THE PROBLEM:
Beginning with the line containing "Blog (29, 2298)" and ending with the last line of the records, set down every line exactly.

☆ ☆ ☆ ☆ ☆

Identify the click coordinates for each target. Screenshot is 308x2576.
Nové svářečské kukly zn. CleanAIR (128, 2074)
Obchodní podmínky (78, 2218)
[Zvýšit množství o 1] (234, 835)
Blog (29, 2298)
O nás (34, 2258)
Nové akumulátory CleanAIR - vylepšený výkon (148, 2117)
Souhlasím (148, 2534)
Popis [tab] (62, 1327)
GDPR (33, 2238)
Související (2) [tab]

☆ ☆ ☆ ☆ ☆

EXERCISE ANSWER:
Blog (29, 2298)
O nás (34, 2258)
Nové akumulátory CleanAIR - vylepšený výkon (148, 2117)
Souhlasím (148, 2534)
Popis [tab] (62, 1327)
GDPR (33, 2238)
Související (2) [tab]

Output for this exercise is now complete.